Разумеется, после яркого солнечного света ее со всех сторон обступила густая, как в колодце, тьма, но она уже начинала привыкать к этим неожиданным переменам в освещении и специально немного помедлила у порога, чтобы глаза успели привыкнуть к полумраку. Потом она заметила, что Изиэзи тоже остановилась и жестом показывает ей, что нужно снять обувь и поставить ее на полку, где уже красовался длинный ряд одинаковых черных матерчатых туфель фирмы «Марш к звездам». Затем Изиэзи, ловко съехав по пологому пандусу, остановила кресло у стоявшей вдоль стены скамьи, пристегнула его к стене, а сама пересела на скамью. Прямо от скамьи начиналось огромное пространство зала с полом, сплошь покрытым спортивными матами; дальняя стена зала терялась во мгле.
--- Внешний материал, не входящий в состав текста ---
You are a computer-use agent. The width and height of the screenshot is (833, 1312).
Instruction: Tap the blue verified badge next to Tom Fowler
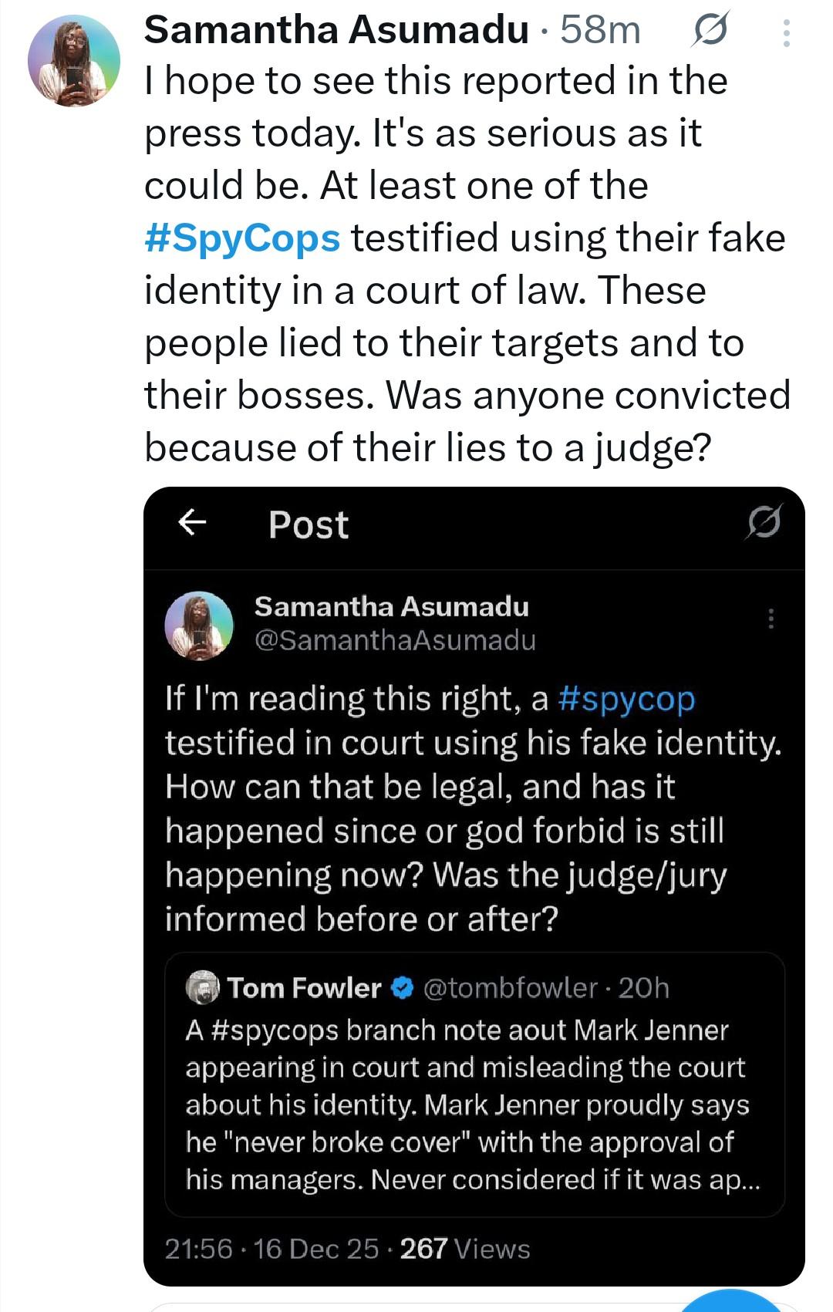pos(403,988)
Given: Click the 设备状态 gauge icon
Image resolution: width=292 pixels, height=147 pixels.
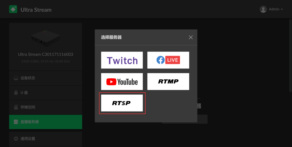Looking at the screenshot, I should (x=16, y=78).
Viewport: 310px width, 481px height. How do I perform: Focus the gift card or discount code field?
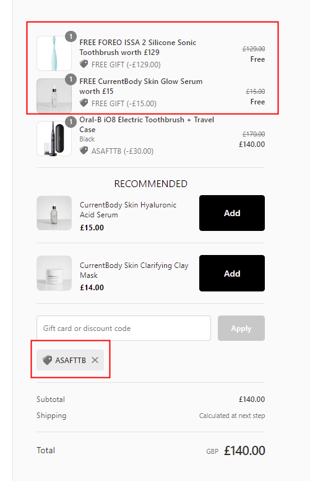click(x=124, y=328)
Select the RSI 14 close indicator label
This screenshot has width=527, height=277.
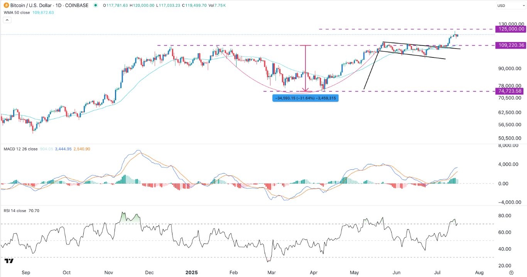15,211
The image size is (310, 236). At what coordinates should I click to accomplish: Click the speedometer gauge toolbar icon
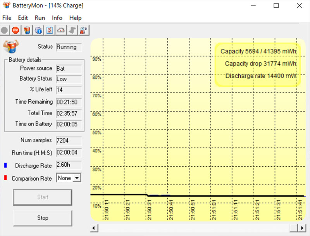click(x=61, y=30)
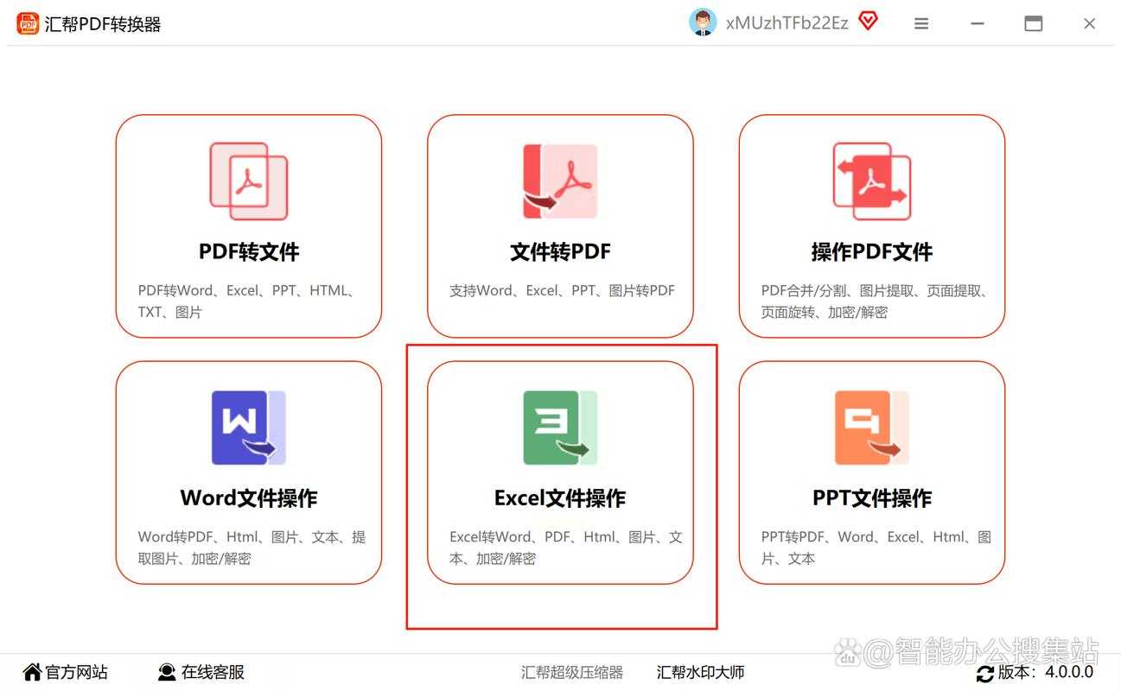1121x691 pixels.
Task: Click the home icon beside 官方网站
Action: coord(32,671)
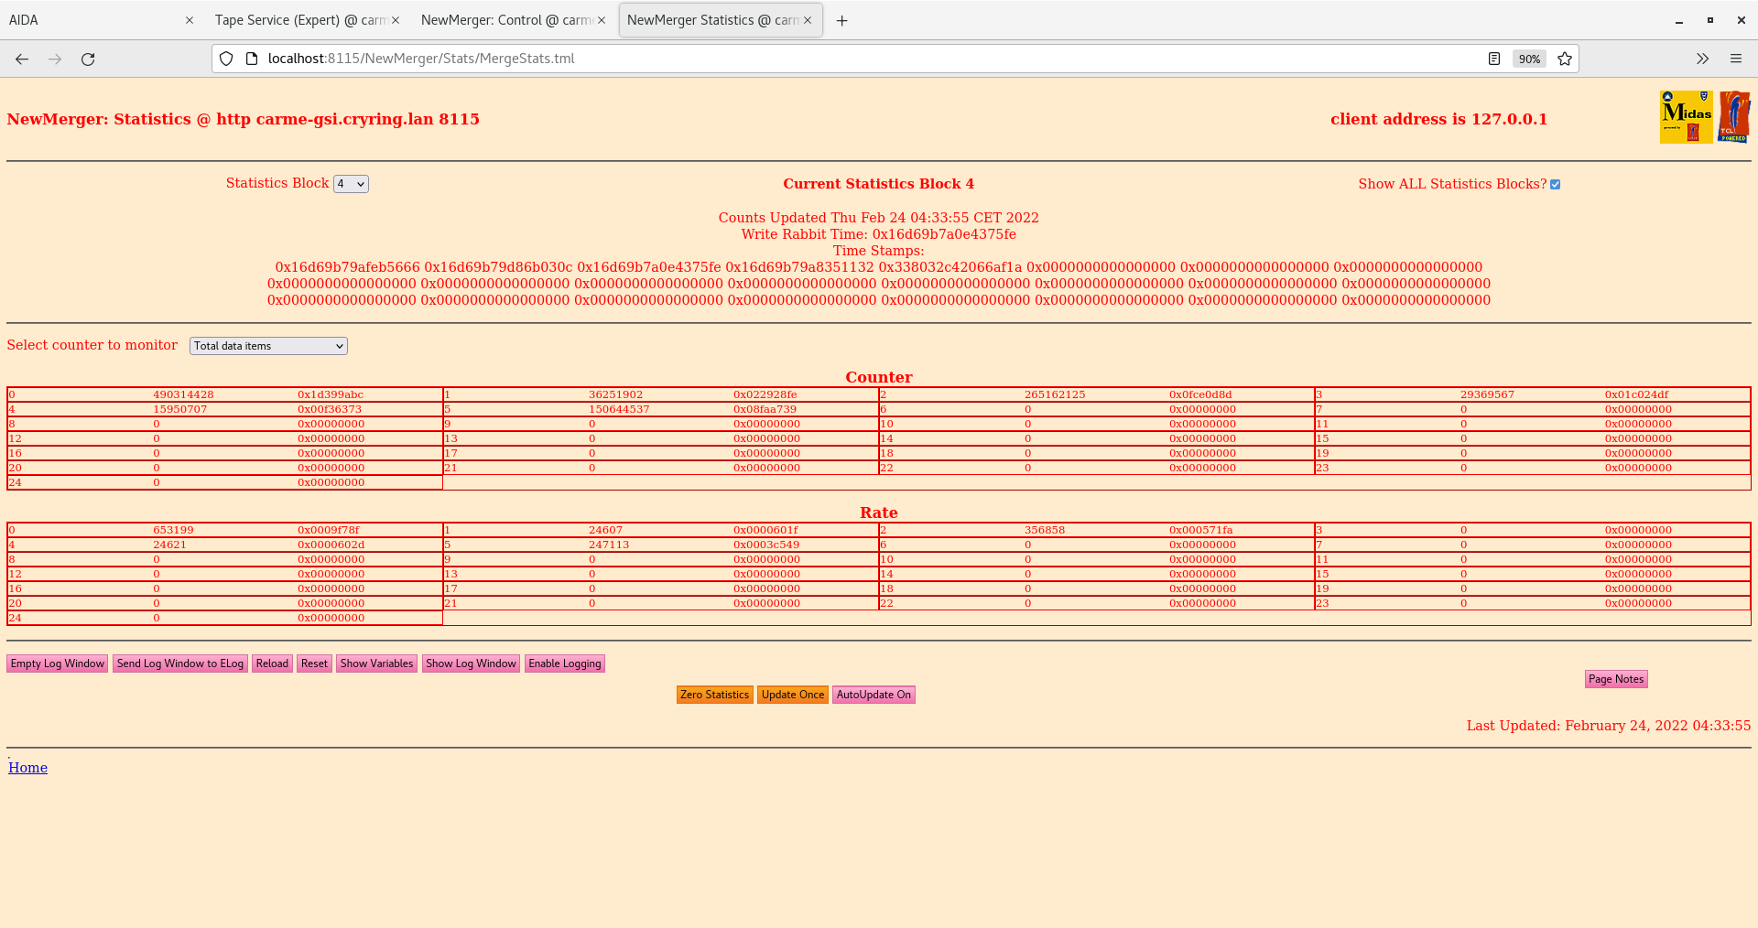Switch to the NewMerger: Control tab

[506, 20]
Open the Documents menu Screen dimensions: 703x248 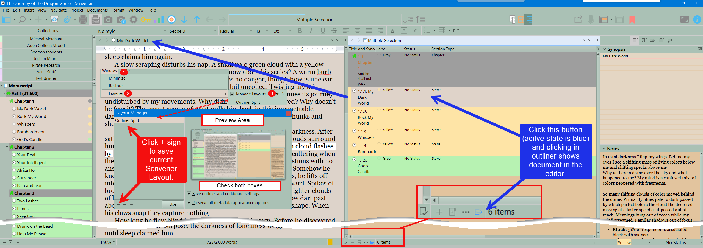coord(97,10)
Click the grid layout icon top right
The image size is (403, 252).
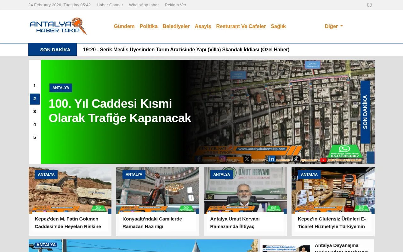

Сати с трудом различала силуэты людей, сидевших на матах со скрещенными ногами, точно они готовились к медитации. Рядом с Изиэзи на скамье был только один человек — какой-то одноногий мужчина. Изиэзи, явно сосредотачиваясь, некоторое время молчала, потом отложила в сторону свои костыли, посмотрела на Сати и похлопала рукой по мату рядом с собой. Сати успела заметить, как дверь снова быстро приотворилась и тут же закрылась — видимо, вошел кто-то еще, и по лицу Изиэзи вдруг промелькнула улыбка. Оказалось, что улыбка у нее просто прелестная и какая-то трогательная.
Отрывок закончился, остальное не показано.